Learning to Manipulate a Commitment Optimizer
Chen, Yurong, Deng, Xiaotie, Gan, Jiarui, Li, Yuhao
It is shown in recent studies that in a Stackelberg game the follower can manipulate the leader by deviating from their true best-response behavior. Such manipulations are computationally tractable and can be highly beneficial for the follower. Meanwhile, they may result in significant payoff losses for the leader, sometimes completely defeating their first-mover advantage. A warning to commitment optimizers, the risk these findings indicate appears to be alleviated to some extent by a strict information advantage the manipulations rely on.
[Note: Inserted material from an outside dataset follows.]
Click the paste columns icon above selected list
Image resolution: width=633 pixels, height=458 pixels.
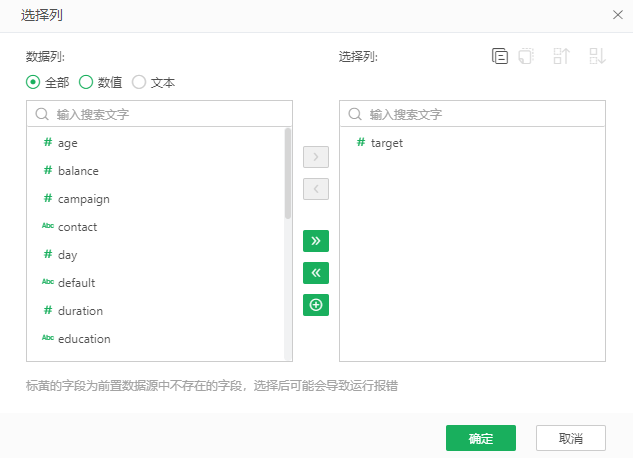527,57
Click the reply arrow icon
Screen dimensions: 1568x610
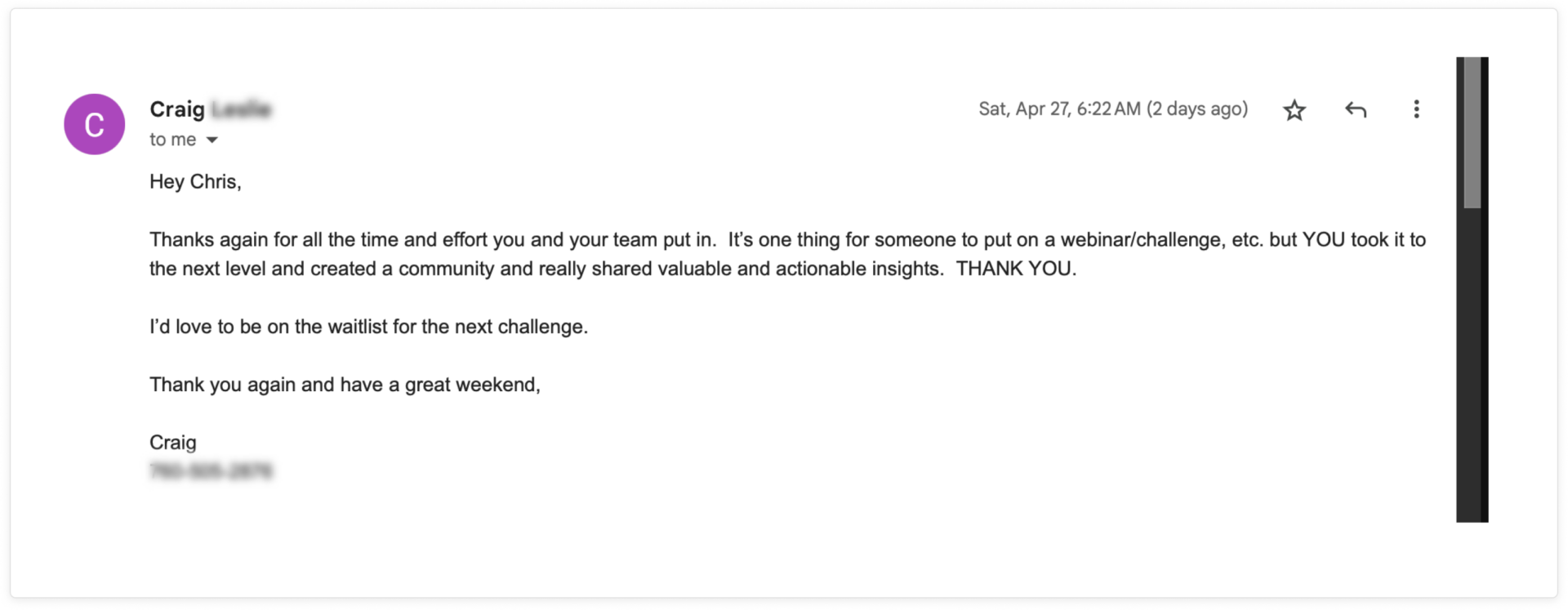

That is, the follower knows the full information about both players' payoffs whereas the leader only knows their own payoffs. In this paper, we study the manipulation problem with this information advantage relaxed. We consider the scenario where the follower is not given any information about the leader's payoffs to begin with but has to learn to manipulate by interacting with the leader. The follower can gather necessary information by querying the leader's optimal commitments against contrived best-response behaviors. Our results indicate that the information advantage is not entirely indispensable to the follower's manipulations: the follower can learn the optimal way to manipulate in polynomial time with polynomially many queries of the leader's optimal commitment.